VOTRE TÂCHE: D'après le texte fourni plus bas sur le groupe Prysmian, à qui Pirelli a-t-elle cédé PirelliCSE le 28 juillet 2005 ?

TEXTE FOURNI:

= = = = =

Les requérantes, Prysmian SpA et Prysmian Cavi e Sistemi Srl (ci-après « PrysmianCS »), sont deux sociétés italiennes constituant, dans leur ensemble, le groupe Prysmian. La seconde d’entre elles, détenue à 100 % par la première, est un acteur mondial présent dans le secteur des câbles électriques sous-marins et souterrains.

7

Entre le 18 février 1999 et le 28 juillet 2005, Pirelli & C. SpA (ci-après « Pirelli »), anciennement Pirelli SpA, une société italienne, était la société mère de Pirelli Cavi e Sistemi SpA (ci-après « PirelliCS »), puis de Pirelli Cavi e Sistemi Energia SpA (ci-après « PirelliCSE »), qui étaient actives dans le secteur des câbles électriques sous-marins et souterrains. Le 28 juillet 2005, Pirelli a cédé cette dernière société à une filiale de The Goldman Sachs Group Inc. (ci-après « Goldman Sachs »), une société américaine. À la suite de cette cession, PirelliCSE est devenue Prysmian Cavi e Sistemi Energia Srl (ci-après « PrysmianCSE »), puis PrysmianCS.

= = = = =

DONNÉES FOURNIES:
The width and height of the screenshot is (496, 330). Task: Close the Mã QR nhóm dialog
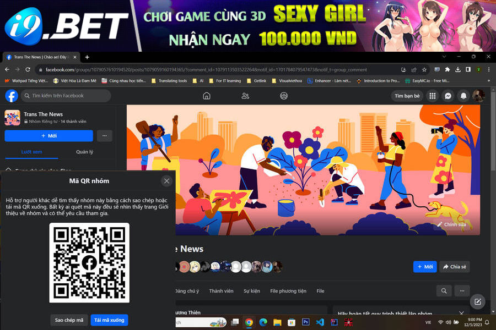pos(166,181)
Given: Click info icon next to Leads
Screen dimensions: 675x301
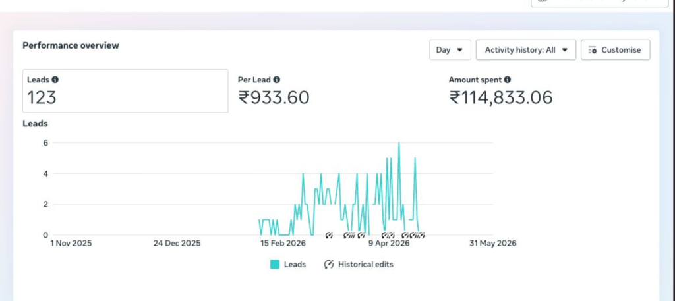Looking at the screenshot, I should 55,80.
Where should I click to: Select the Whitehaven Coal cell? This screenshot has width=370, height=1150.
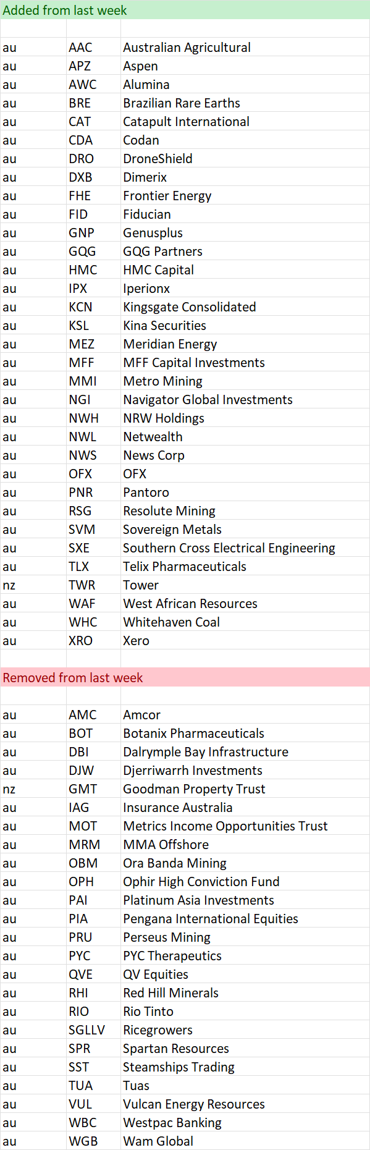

= = = = =

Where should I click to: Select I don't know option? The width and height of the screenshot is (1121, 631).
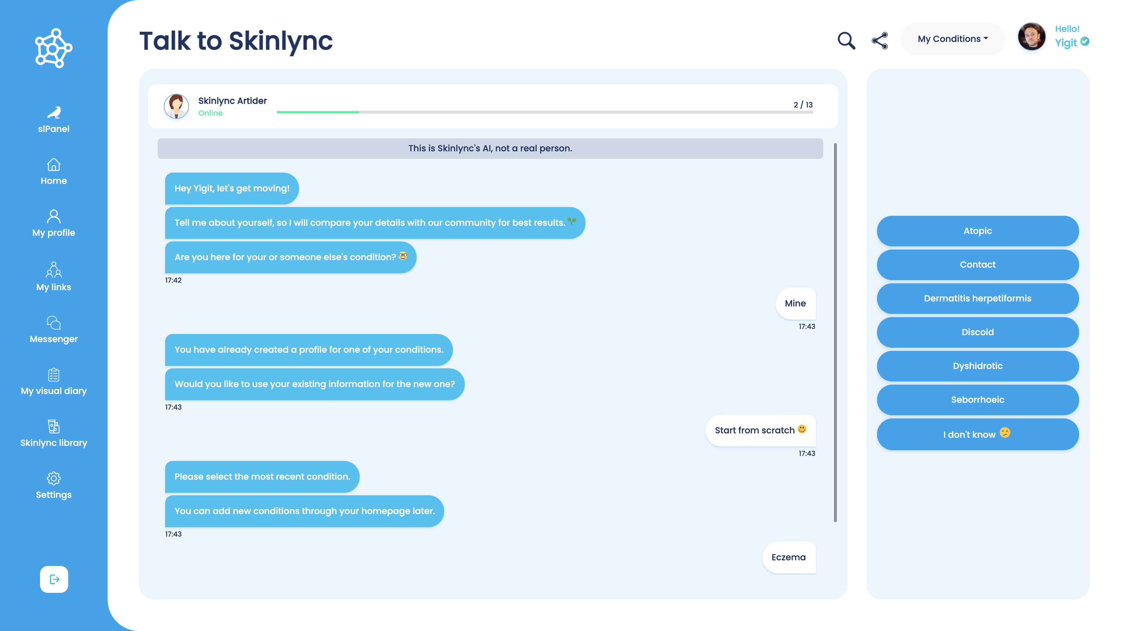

= = = = =

RÉPONSE CI-DESSOUS: À une filiale de The Goldman Sachs Group Inc.